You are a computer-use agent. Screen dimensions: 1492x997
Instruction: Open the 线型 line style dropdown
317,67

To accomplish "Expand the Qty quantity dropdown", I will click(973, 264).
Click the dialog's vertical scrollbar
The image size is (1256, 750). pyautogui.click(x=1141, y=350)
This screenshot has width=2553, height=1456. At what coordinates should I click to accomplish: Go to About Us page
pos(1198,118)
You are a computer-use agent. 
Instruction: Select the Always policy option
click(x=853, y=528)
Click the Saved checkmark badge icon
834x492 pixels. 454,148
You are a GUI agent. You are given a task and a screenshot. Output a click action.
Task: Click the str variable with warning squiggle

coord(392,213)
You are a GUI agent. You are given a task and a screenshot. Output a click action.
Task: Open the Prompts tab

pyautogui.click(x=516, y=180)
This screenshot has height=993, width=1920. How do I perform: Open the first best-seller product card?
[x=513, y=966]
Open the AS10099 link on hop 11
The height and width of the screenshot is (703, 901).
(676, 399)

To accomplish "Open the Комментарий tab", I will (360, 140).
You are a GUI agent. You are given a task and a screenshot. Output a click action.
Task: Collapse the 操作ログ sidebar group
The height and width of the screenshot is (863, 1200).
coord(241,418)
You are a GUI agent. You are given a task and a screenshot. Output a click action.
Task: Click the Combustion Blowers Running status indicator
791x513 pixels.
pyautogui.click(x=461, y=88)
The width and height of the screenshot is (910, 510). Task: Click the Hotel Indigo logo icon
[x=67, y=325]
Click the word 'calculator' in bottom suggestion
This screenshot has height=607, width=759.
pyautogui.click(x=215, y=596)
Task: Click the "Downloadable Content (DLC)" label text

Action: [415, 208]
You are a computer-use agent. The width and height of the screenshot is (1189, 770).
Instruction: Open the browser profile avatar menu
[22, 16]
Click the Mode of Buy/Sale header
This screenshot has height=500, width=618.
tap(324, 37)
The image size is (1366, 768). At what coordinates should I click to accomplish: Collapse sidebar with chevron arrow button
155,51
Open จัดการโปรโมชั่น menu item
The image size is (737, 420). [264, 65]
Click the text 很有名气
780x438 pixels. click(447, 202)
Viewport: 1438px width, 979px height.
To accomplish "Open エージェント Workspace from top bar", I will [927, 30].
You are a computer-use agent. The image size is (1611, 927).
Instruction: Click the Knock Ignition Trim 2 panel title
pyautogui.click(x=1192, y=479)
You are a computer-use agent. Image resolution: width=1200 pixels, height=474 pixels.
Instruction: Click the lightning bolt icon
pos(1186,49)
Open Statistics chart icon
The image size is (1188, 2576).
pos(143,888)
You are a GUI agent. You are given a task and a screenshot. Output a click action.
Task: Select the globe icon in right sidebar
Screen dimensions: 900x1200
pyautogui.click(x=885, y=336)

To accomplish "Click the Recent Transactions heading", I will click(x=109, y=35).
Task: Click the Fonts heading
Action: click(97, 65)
━━━━
ASSIGNMENT:
The required output is every line above that contains the string "computer".

PROBLEM SOLUTION:
You are a computer-use agent. Screen dimensions: 1492x997
You are a computer-use agent. 
You are a computer-use agent. The width and height of the screenshot is (1189, 770).
You are a computer-use agent. The image size is (1611, 927).
You are a computer-use agent. Image resolution: width=1200 pixels, height=474 pixels.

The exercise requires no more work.